Das Einsammeln oder Ausbringen von Antagonisten unterliegt, insbesondere in Naturschutzgebieten, aufgrund artenschutzrechtlicher Vorgaben, einer gesetzlichen Regelung. Zuständig sind in der Regel die unteren Naturschutzbehörden. Der gewerbliche Handel mit gesammelten oder gezüchteten Tieren unterliegt ebenfalls Vorschriften.
Andreas Frahm, ein Landwirt aus Neuengörs im Kreis Segeberg züchtet seit 2008 die Raupen des Blutbären (www.blutbaer.de). In den Sommermonaten bietet er Schulungen zu dem Thema an und berät nicht nur in Deutschland Betriebe und Gemeinden.
Während in Deutschland praxisreife biologische Verfahren nicht etabliert sind, gibt es Erfahrungen mit einem gezielten Antagonisten-Einsatz aus den USA oder Neuseeland. Dort kommen der „Jakobs-Kreuzkraut-Flohkäfer“ (Longitarsus jacobaeae), dessen Larven die Wurzeln befallen und die Pflanzen zum Welken bringen, die „Jakobs-Kreuzkraut-Blumenfliege“ (Botanophila seneciella) und eine Gallmückenart (Contarinia jacobaeae), die ebenfalls zu den Fraßfeinden zählen, zum Einsatz.
„Seit April 2023 bin ich Head-Greenkeeper auf der Golfanlage und bereits im letzten Jahr ist mir Jakobs-Kreuzkraut in den Rough-Flächen aufgefallen, aber der Anteil hielt sich noch in Grenzen. Ganz anders in diesem Jahr! Die Anzahl hatte sich explosionsartig vergrößert und die Landwirte wollten die Flächen nicht mähen, da sie das Heu nicht mehr nutzen können. Zur Bekämpfung haben wir nun in den etwa 8 ha Rough das Jakobs-Kreuzkraut ausgestochen, bei etwa 80 % der Pflanzen ist uns das auch mitsamt der Wurzel gelungen. Ich bin gespannt, wie sich die Situation im nächsten Jahr darstellen wird. In der kommenden Saison werden wir die Flächen mindestens zweimal mähen, wobei sich der Schnittzeitpunkt, der Empfehlung entsprechend, an der Blütenentwicklung orientiert. Ich hoffe, wir haben damit Erfolg!“
Hans-Jürgen Negele, HGK Golfclub zu Gut Ludwigsberg e.V.

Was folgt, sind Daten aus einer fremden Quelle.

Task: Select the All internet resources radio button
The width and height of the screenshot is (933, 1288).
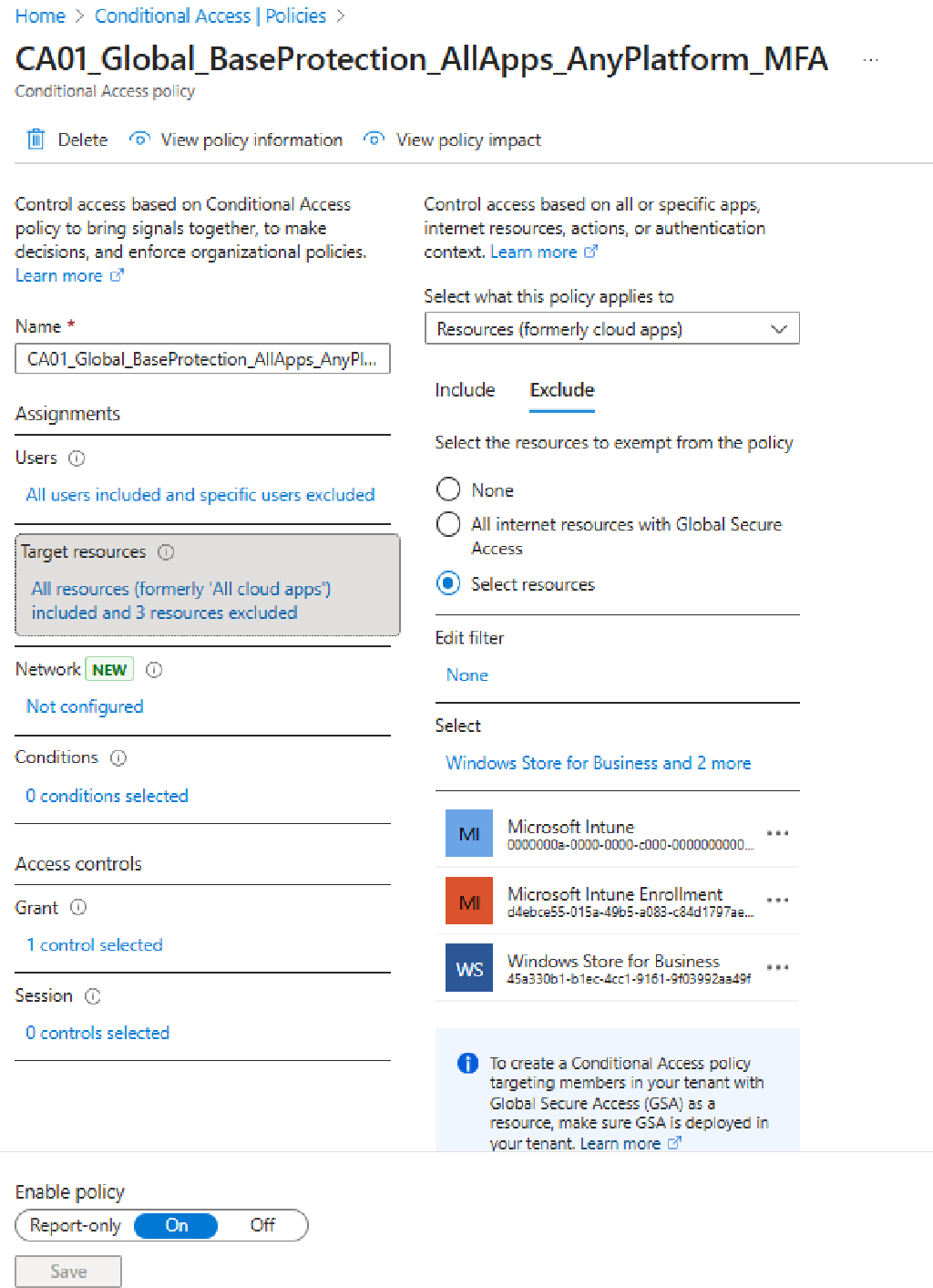Action: tap(448, 524)

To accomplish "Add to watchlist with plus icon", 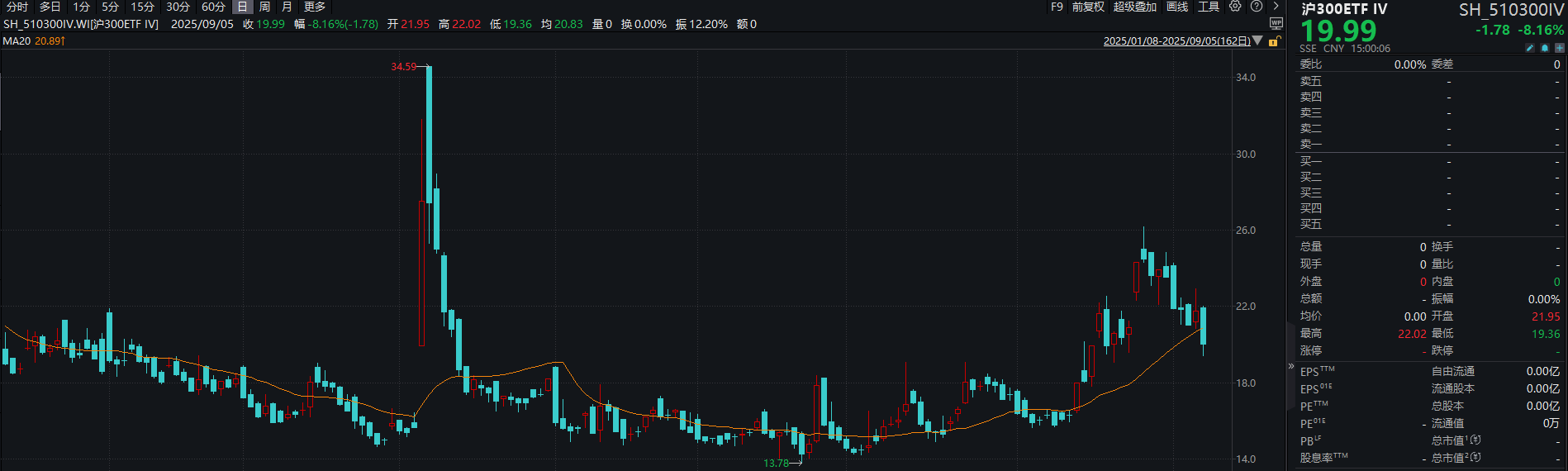I will click(1559, 49).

„Auf unserer Golfanlage gab es schon 2009 erste Jakobs-Kreuzkraut-Vorkommen, dadurch stehen einige Bereiche nicht mehr für die Heugewinnung zur Verfügung. Auf den verbleibenden Flächen entfernen wir die Pflanzen, wenn es die Bodenverhältnisse erlauben, per Hand und kontrollieren zudem das Mähgut vor dem Pressen.“
Morris Kother, HGK Golfplatz Nieper Kuhlen
Verwechslungsgefahr
Betrachtet man die Flächen aus der Ferne, kann es aufgrund einer ähnlichen Wuchsform und Blüte zu einer Verwechslung mit der „Riesen-Goldrute“ (Solidago gigantea) oder dem „Gewöhnlichen Rainfarn“ (Tanacetum vulgare) kommen. Bei näherer Betrachtung ist eine Unterscheidung aufgrund der unterschiedlichen Blütenstände leicht möglich.